Bei der Strukturierung der persönlichen Lebenszeit ergeben sich immer wieder auch Konflikte zwischen den eigenen (Zeit-)Bedürfnissen und den an uns gerichteten zeitlichen Anforderungen aus der Umgebung, seitens Arbeitsplatz, Familie und Partner/in. Sind solche Konflikte gravierend, können sie zu erheblichem Stress bis hin zum Burnout führen. Die Herausforderung ist hier das Abstimmen der «objektiven», sozial verbindlichen Zeit mit dem individuellen, subjektiven Zeitempfinden und den persönlichen Zeitbedürfnissen.

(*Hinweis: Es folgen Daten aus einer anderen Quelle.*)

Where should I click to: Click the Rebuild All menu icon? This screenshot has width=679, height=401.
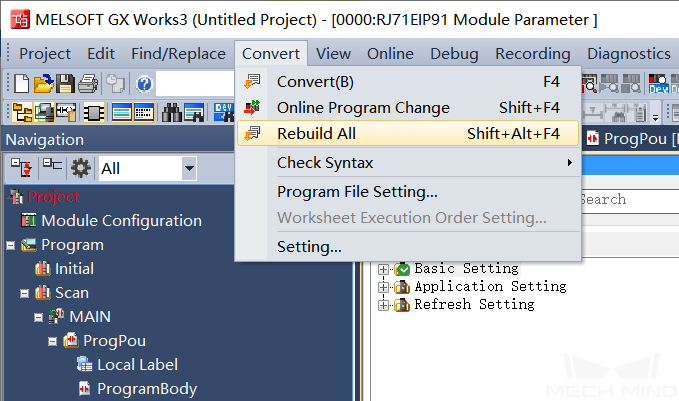pyautogui.click(x=253, y=133)
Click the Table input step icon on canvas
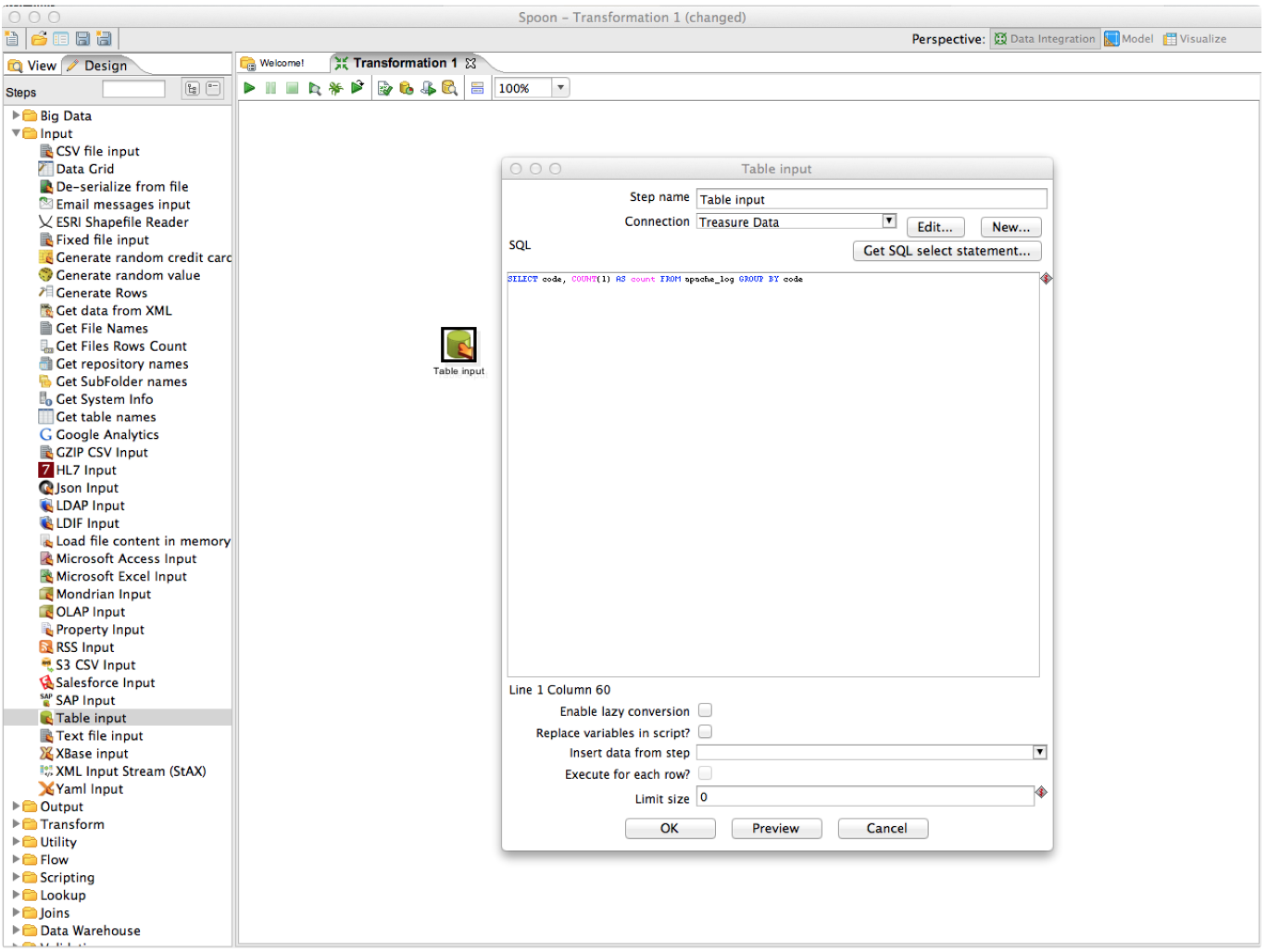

Denn in unserem Empfinden verläuft die Zeit bisweilen ziemlich anders, als es die «objektiv» verfliessende Zeit an der Uhr anzeigt. Je nachdem, womit wir gerade beschäftigt sind, kann eine Stunde eine kleine Ewigkeit dauern oder wie ein Wimpernschlag vergehen. Manchmal sind wir ganz in eine Tätigkeit versunken oder so sehr von Gedanken oder Emotionen absorbiert, dass wir vorübergehend das Zeitgefühl fast ganz verlieren. Unser Innenleben – Emotionen, Gedanken und körperliche Signale – hat massgeblichen Einfluss darauf, wie für uns persönlich die Zeit vergeht.
Auch unser individuelles Zeitempfinden wird durch natürliche Prozesse – durch Körpersignale und wiederkehrende Körperrhythmen – vermittelt und strukturiert. Signale von Muskeln und Organen, Atmung und Herzschlag vermitteln uns einen subjektiv empfundenen, «innerlichen» Zeitsinn. Der Körper und die in ihm ablaufenden Prozesse funktionieren somit als «innere Uhr» für unsere subjektive Zeitwahrnehmung. Durch wiederkehrende, in einem bestimmten Rhythmus getaktete neuronale Schwingungen im Gehirn wird festgelegt, welche «Portionen» der fortlaufend eingehenden Sinneseindrücke als zeitlich verbunden erlebt werden und welche nicht. Alles, was innerhalb einer Schwingungsperiode von durchschnittlich 30 Millisekunden vom Gehirn verarbeitet wird, empfinden wir als gleichzeitig auftretend.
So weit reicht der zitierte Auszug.